Frank Vitale

Director, Scriptwriter
Lives in
Montreal , QC
Quebec CA

American-bred Vitale and Moyle, both McGill-trained, were the sexually ambiguous enfants terribles of anglophone Montreal indie feature filmmaking of the 1970s, and together were responsible for two of the anomalous milestones in English-language queer narrative film.

Montreal Main (dir. Vitale, scen. Moyle, 1974, 88) was an unexpected breath of fresh air in the early seventies, and stands up well thirty years later as a brave and original tale of intergenerational love and betrayal. Vitale had already been noticed within the video community for his original and sexually ambiguous episodic narrative Hitchhiking (1972). In Main, Vitale co-wrote, directed and starred as the intense bearded photographer who falls for twelve-year-old long-haired Johnny from the suburbs, whom he meets hanging out on “The Main” with his hip artist and counter-culture friends, and it’s mutual (though apparently never consummated). Amazingly well received both here and in the US (the kneejerk hysteria over intergenerational relations apparently hadn’t yet taken over), Montreal Main met an ambivalent response in the embryonic gay media of the day: TBP’s Ron Dayman (Nov./Dec. 1974) called the film a “real cocktease” in its “repressed” sense of homosexuality, leaving its audience hoping the characters “would finally come out,” but praised the way the “sensual though latent character of [the couple’s] relationship comes across beautifully” and the film’s recognition of their entrapment “in an ageist, homophobic world where freedom is impossible.”

Rubber Gun (dir. Moyle, cinematography Vitale, 1977), follows in the same vein, a low-budget heist film set within a queerish countercultural setting. My 1980 analysis was appreciative:

Because homosexuality is peripheral to the quasi-thriller narrative of Rubber Gun, this film’s acceptance of gayness is much less problematical [than in Main]. A fascinating image emerges of a micro-milieu where sexual marginality is taken for granted. Gayness is not a privileged or challenged or suppressed terrain, it is just there. The plot is a pretext for a collage of warm, breathing portraits of characters, most of whom happen to be gay, but are usually too tired or too familiar or two drugged out to fuck each other. Waugh valued Montreal Main and Gun as “vivid documents of that world, seen from the inside, and of its inhabitants, each one incarnated in the improvised autobiographical mode” but had reservations about their politics of taken-for-granted apolitical ambiguity, oblivious to the heightened political tension of the “Olympics cleanup” period in local history (Copie zéro Oct. 1981, 27). In R of T, the author reports that students in 2002 had other political reservations, surprised by the misogyny of the Vitale-Moyle universe.

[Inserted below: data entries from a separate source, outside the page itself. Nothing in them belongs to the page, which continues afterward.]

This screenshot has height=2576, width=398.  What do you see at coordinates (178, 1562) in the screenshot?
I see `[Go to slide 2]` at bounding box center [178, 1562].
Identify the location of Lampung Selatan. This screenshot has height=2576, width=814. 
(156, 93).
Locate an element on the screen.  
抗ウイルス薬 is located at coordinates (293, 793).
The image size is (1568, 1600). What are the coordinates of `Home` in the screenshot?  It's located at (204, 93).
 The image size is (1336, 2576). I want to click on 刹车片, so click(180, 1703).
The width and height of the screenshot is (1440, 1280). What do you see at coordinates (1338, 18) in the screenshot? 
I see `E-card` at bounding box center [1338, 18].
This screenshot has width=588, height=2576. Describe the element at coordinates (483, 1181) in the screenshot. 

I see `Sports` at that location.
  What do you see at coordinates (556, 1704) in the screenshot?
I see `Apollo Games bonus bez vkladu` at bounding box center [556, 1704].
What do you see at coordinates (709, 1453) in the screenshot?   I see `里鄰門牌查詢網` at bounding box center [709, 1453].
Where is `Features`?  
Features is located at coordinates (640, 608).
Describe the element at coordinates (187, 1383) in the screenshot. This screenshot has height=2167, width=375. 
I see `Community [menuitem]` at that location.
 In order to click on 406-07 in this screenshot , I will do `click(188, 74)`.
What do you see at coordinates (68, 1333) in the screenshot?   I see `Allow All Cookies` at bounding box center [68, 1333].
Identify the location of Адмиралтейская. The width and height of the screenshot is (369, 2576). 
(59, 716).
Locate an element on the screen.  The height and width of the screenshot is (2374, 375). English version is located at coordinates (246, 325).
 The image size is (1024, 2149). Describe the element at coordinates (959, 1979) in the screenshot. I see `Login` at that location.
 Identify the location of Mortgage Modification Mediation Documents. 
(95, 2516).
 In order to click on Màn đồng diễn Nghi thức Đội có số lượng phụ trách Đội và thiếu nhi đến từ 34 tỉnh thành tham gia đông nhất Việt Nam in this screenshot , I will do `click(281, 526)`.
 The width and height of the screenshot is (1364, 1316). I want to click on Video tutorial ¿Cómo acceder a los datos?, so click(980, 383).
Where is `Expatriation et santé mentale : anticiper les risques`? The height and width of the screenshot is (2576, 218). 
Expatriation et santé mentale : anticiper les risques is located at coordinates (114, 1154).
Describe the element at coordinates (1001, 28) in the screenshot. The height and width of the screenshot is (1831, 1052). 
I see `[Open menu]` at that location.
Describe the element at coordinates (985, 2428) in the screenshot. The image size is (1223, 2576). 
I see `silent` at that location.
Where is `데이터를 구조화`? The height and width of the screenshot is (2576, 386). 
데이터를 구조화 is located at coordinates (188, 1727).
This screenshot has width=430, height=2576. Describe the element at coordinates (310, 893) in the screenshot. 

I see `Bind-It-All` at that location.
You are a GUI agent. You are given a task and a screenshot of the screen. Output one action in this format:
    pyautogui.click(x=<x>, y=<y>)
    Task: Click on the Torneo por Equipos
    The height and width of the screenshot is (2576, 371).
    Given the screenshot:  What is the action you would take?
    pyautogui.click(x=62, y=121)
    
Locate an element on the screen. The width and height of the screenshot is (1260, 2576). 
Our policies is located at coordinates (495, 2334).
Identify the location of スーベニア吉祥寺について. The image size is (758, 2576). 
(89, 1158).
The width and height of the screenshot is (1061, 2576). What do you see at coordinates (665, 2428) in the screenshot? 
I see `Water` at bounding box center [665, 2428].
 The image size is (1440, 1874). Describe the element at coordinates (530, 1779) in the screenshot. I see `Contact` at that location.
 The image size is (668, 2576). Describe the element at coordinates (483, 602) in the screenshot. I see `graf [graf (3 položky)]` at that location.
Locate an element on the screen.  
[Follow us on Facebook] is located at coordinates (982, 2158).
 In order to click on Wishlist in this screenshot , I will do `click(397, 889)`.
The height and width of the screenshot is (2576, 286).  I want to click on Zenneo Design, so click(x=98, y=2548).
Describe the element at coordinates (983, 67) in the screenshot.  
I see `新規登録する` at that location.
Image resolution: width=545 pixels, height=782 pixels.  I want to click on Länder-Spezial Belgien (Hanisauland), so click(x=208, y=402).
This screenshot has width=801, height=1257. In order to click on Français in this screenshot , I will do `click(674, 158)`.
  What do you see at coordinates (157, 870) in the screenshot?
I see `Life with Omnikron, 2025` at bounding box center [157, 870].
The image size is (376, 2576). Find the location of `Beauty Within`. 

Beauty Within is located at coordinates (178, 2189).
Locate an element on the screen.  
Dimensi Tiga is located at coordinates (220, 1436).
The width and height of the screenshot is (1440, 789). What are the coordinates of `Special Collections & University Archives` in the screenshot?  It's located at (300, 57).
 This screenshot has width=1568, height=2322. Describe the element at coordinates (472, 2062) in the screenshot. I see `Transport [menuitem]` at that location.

Both features presented in a supporting role fast-talking flamboyant local queer fixture Stephen Lack who would later go on to a sporadic 1980s career acting in US feature films as well as Cronenberg’s Scanners (1981). Vitale soon returned to his American roots and disappeared from view. His Canadian collaborator Moyle, who plays his awkward, “straight” jerk-off buddy in Main, and who was involved in what Waugh called “a wonderful comic seduction scene” with Lack in Gun, continued acting in supporting roles in other Canadian films including Outrageous! (1977) before also relocating in the States. There Moyle was sporadically active as director ever since, and his Times Square (1980), a teenaged girl homosocial love story, was to show up in queer community festivals. All of his subsequent films, including the Canadian New Waterford Girl (2000), excelled in depicting the confusion and passions of (basically straight) young people.